Not this time. Actually, not in recent memory.
What, you may ask, has made the difference?
Timing.
At the moment, I am introducing my students to the practice of regular revision. They do five pieces of low-stakes writing a week in their Writer’s Notebook. At key times, I have students choose an entry from their notebook they need revise into a better draft. I make every effort to do this three weeks in a row because it is important that my students, through low-stakes, low pressure writing (and revision), learn and experience that writing is a process.
Here’s How My Students Revise Their Writing
1. My students choose one of their Writer’s Notebook entries for revision.
2. They apply the RADaR strategy in deciding what they will revise in their low-stakes writing (RADaR was developed by Kelly Gallagher and Jeff Anderson).
3. After using RADaR to come up with a plan for taking their writing into a second draft, the students type it up in MLA format with a little tweak that I call The Meta-Margin. It looks like this:
Note: This step can easily apply to a piece notebook paper as it can to a typed up printout.
Side Note . . .
Before I show you the final step, let me put up the image from the top of the post again:
This mental practice, right here, is what gets students to see writing as a process. When I ask them to revise their writing, to make it better, they really give it an earnest effort. They really try to make a bad first draft into a better piece of writing.

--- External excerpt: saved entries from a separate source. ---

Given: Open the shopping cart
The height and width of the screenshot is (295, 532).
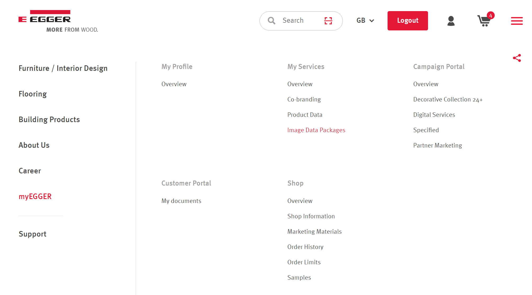Looking at the screenshot, I should coord(484,21).
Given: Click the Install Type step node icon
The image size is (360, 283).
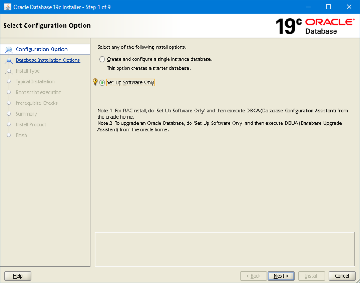Looking at the screenshot, I should pyautogui.click(x=9, y=71).
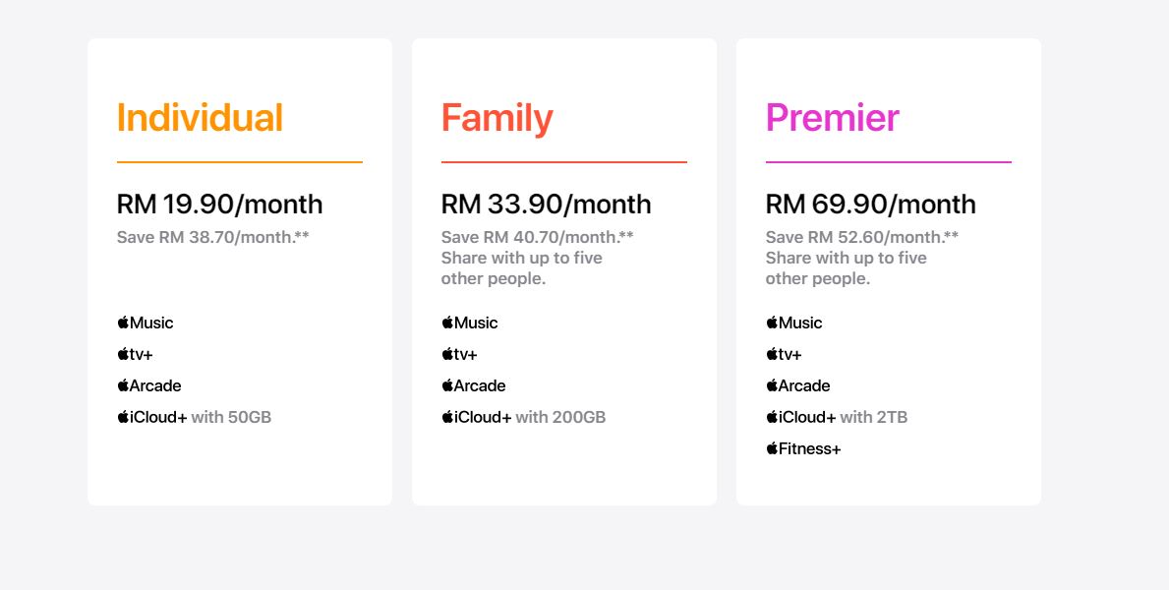This screenshot has width=1169, height=590.
Task: Click the magenta Premier plan heading
Action: click(833, 118)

But when they are engaged in this mental practice, they are not paying attention to the process because they are inside of it. So, I have them pause and reflect on the process from the outside. I ask them to chase down their thinking in that moment when they were deciding to make small, or big, changes to their writing. Then I ask them to MAKE IT VISIBLE.

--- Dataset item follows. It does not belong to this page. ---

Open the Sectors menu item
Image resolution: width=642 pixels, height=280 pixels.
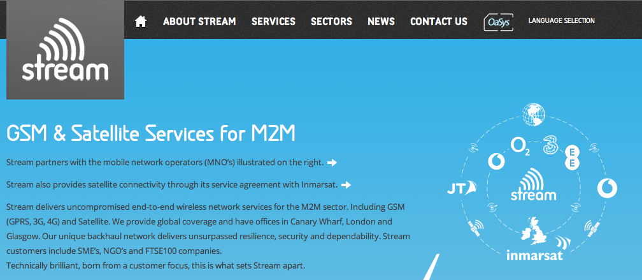(331, 22)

Here comes the final step where they put their thought-process in writing.
4. After they have written their second draft, the students engage in metacognition and make their revision thought-process visible right on their second drafts.
The elements of RADaR are color coded. In this metacognitive part of the assignment, the students highlight how they applied RADaR to their first draft, showing me what is new for the second draft. Then they explain their thought process, answering the question, “Why did you think this change would make your writing better?”
After the students get through three of these second drafts with metacognition, I will have them select one of these new drafts to move to publication. The published pieces are the ones that will go on the wall for prominent display, a testament for every student that writing is a process.
What about you? How do you get your students to understand that writing is a process? Leave a comment below. Share this post with others looking for a way to get past their frustration in teaching their students to revise.
I am excited to try this! Can’t wait to see how much my students grow as a result.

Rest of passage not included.